Code filesystem trees & dependency digraphs
Consider a collection of source code. It's arranged in a structure in the filesystem. Often, each file is a module named according to its directory-and-file-path. The filesystem structure is a tree (which is a directed graph).
At the same time, the code forms a dependency tree/DAG. A module is a node, and a module importing another module forms an edge. Alternately, items in the code such as classes or functions can be nodes, and an item using another item forms an edge. This is usually a directed acyclic graph. In some cases, cycles are allowed.
In good code, is there a similarity between the filesystem structure and the dependency structure?
Sometimes a library has interface modules that import implementation modules deeper in the filesystem hierarchy. Sometime implementation modules import a "utils" module that's their cousin. In fact, the entire standard library is a cousin to most code, and most code imports something from the standard library. Modules rarely import their direct parents (e.g. "MyLibrary.Types" wouldn't import "MyLibrary" even if "MyLibrary" imports "MyLibrary.Types"). That's not a lot to go on.
What sort of similarity might we look for? Can the nodes of each graph be the same? Both can have files as nodes. However, the filesystem tree has files as leaf nodes and directories as non-leaf nodes. The dependency graph usually does not have directories as nodes at all, and has files as both leaf and non-leaf nodes. We could make the graphs look more similar by modifying the dependency graph. Instead of files being nodes, directories could be nodes that are the combination of all their direct file children's contents. This is tempting, though it throws away a lot of information. Alternatively, we could try to determine a correspondence between the two structures' nodes using graph-theoretic algorithms. This might be interesting (but it might not
What can we do without looking for similarities?- Suppose MyLibrary.A imports YourLibrary.B and YourLibrary.C imports MyLibrary.D. That's often a bad idea even when it doesn't technically involve an import cycle.

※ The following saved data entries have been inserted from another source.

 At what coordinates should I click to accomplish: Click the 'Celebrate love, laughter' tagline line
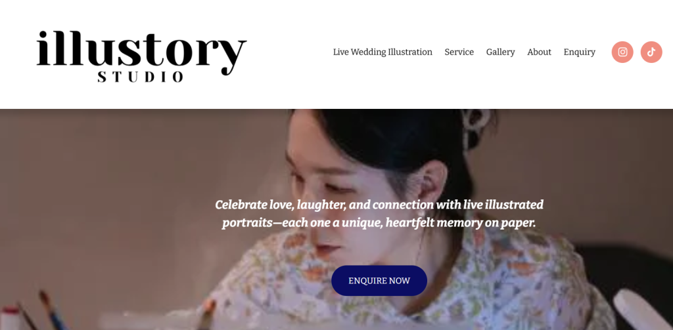(379, 205)
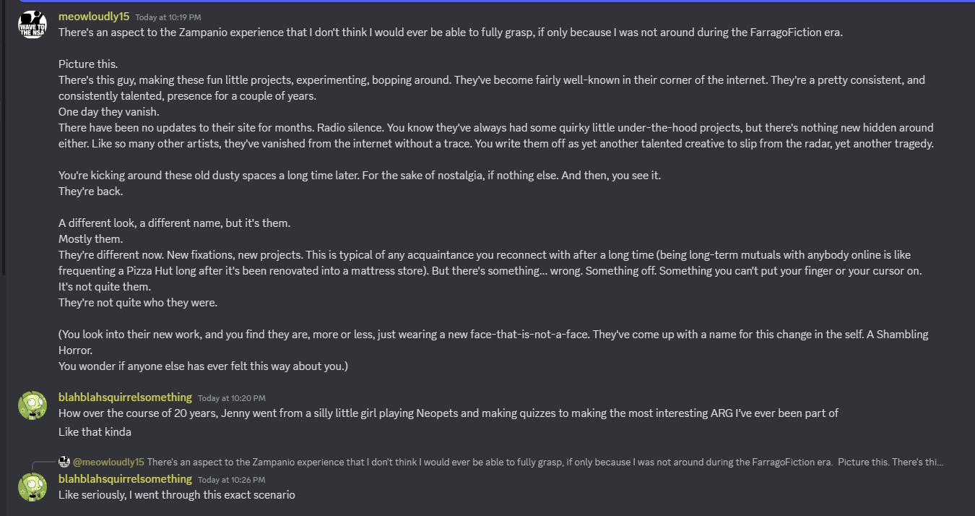Click blahblahsquirrelsomething's avatar on the 10:26 PM message
Image resolution: width=975 pixels, height=516 pixels.
33,486
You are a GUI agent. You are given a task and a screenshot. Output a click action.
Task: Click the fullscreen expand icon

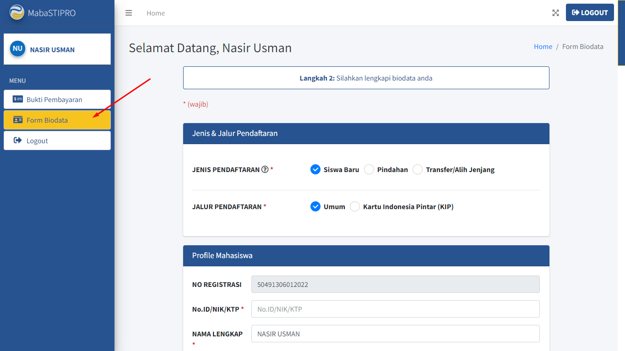[x=555, y=13]
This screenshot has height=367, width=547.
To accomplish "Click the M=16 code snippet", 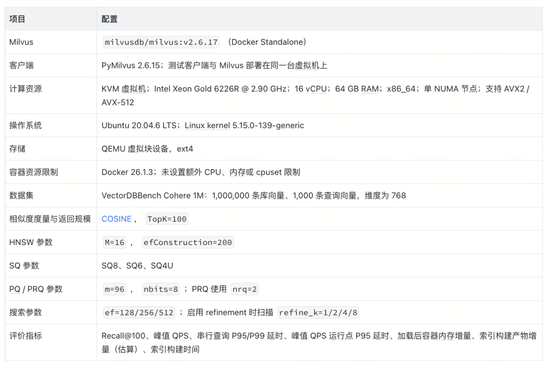I will [114, 242].
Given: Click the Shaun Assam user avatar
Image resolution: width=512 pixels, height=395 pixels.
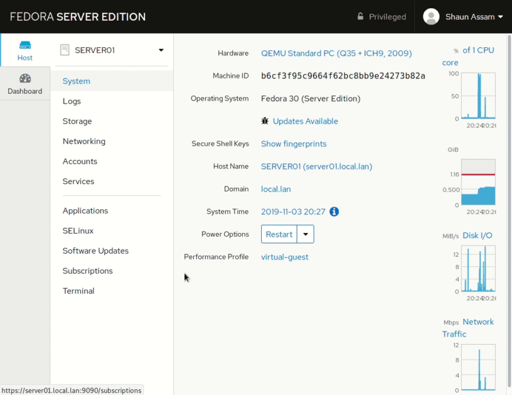Looking at the screenshot, I should pyautogui.click(x=431, y=17).
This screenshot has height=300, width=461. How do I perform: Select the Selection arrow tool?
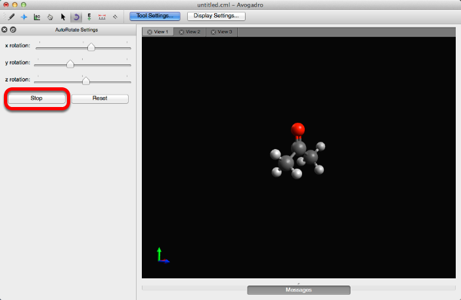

- We can detect unused imports. Some languages make them easy to detect; some (like C++) make it quite difficult. But unused imports are a detail to clean up, not a sign of badly organized code.
- We can compute how balanced the filesystem tree or dependency graph is ("balancedness" as in "balanced binary trees"). We can compute how deep it is (tree depth is simple; digraph depth could be longest non-repeating path). Probably there is a level of unbalancedness, and a level of shallowness or depth (for a given amount of code), extreme enough that it would be bad style.
- Etc.?
I continue to contemplate this.